The equation given is of a conic section, which has general form \(Ax^2 + Bxy + Cy^2 + Dx + Ey + F = 0\). To remove the \(x^{\prime} y^{\prime}\) term, a rotation of axes is needed. The rotation formulas are \(x = x^{\prime}\cos(\theta) - y^{\prime}\sin(\theta)\) and \(y = x^{\prime}\sin(\theta) + y^{\prime}\cos(\theta)\).

Rotating the axes would lead to a new equation \(A(x^{\prime}\cos(\theta) - y^{\prime}\sin(\theta))^2 + B(x^{\prime}\cos(\theta) - y^{\prime}\sin(\theta))(x^{\prime}\sin(\theta) + y^{\prime}\cos(\theta)) + C(x^{\prime}\sin(\theta) + y^{\prime}\cos(\theta))^2 + Dx^{\prime} + Ey^{\prime} + F = 0\). Expand and simplify this equation.

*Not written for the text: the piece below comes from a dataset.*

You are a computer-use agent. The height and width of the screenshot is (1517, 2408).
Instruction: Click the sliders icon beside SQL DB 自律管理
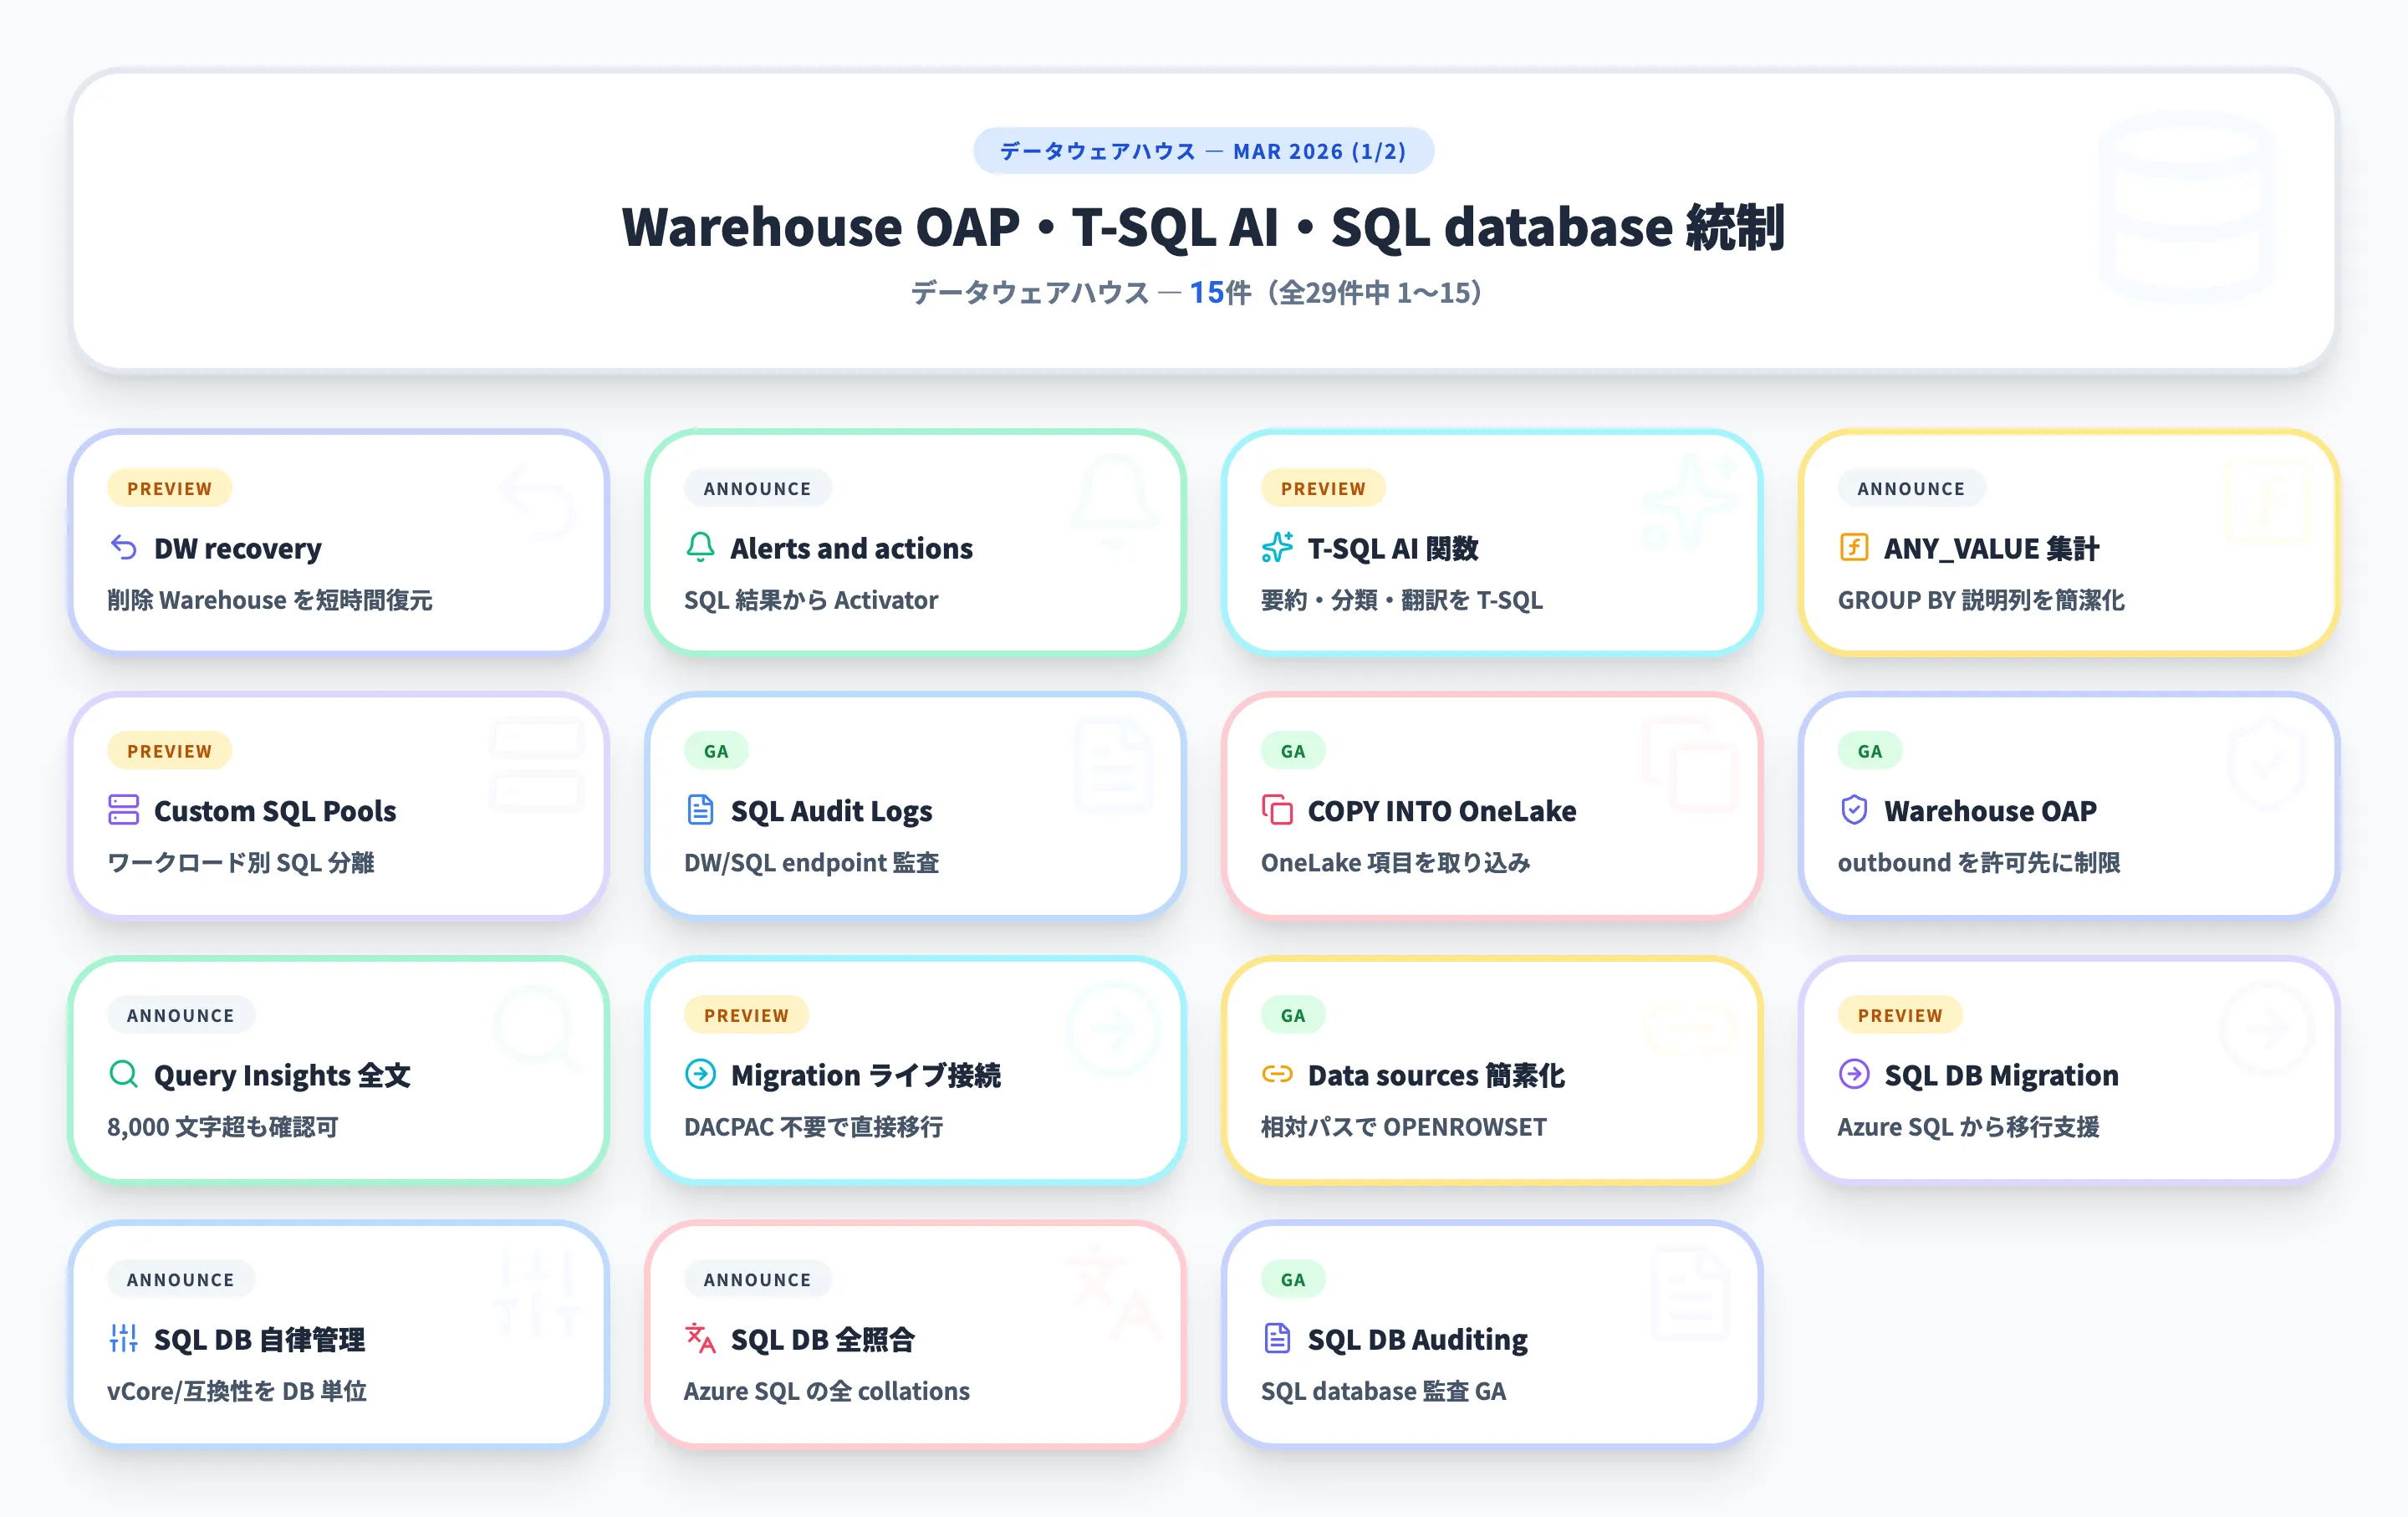pyautogui.click(x=124, y=1338)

Notice that the coefficient in front of \(x^{\prime}y^{\prime}\) term should vanish to satisfy the original requirement. This gives an equation for \(\tan(2\theta)\). Solve this equation and find the rotation angle \(\theta\) to eliminate the \(x^{\prime}y^{\prime}\) term.